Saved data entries
════════
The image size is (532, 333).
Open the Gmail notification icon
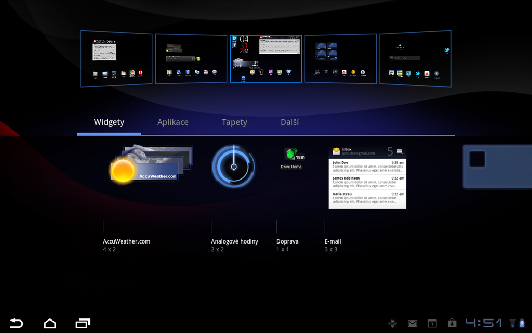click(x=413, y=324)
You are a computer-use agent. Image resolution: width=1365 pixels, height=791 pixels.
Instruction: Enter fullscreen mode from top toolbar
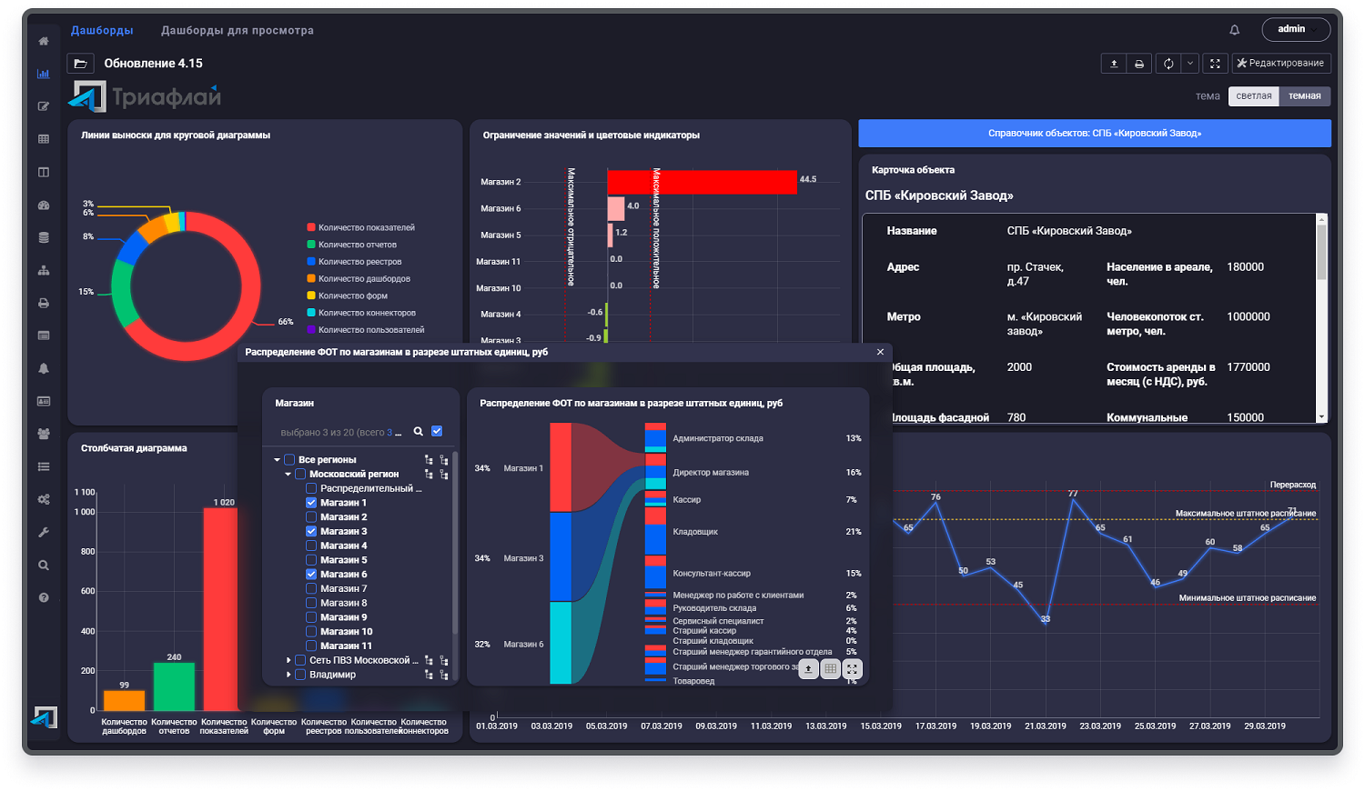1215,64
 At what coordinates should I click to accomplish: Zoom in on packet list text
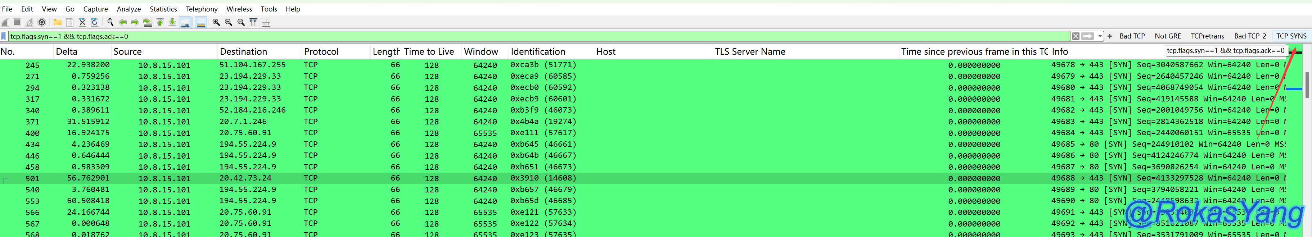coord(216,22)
════════
- Brief:
In the copy, include every entry above exactly and leave out each picture.

- Problem solution:
The image size is (532, 333).
Open the Gmail notification icon
click(x=413, y=324)
You are a computer-use agent. Image resolution: width=1365 pixels, height=791 pixels.
Instruction: Enter fullscreen mode from top toolbar
1215,64
 At what coordinates should I click to accomplish: Zoom in on packet list text
coord(216,22)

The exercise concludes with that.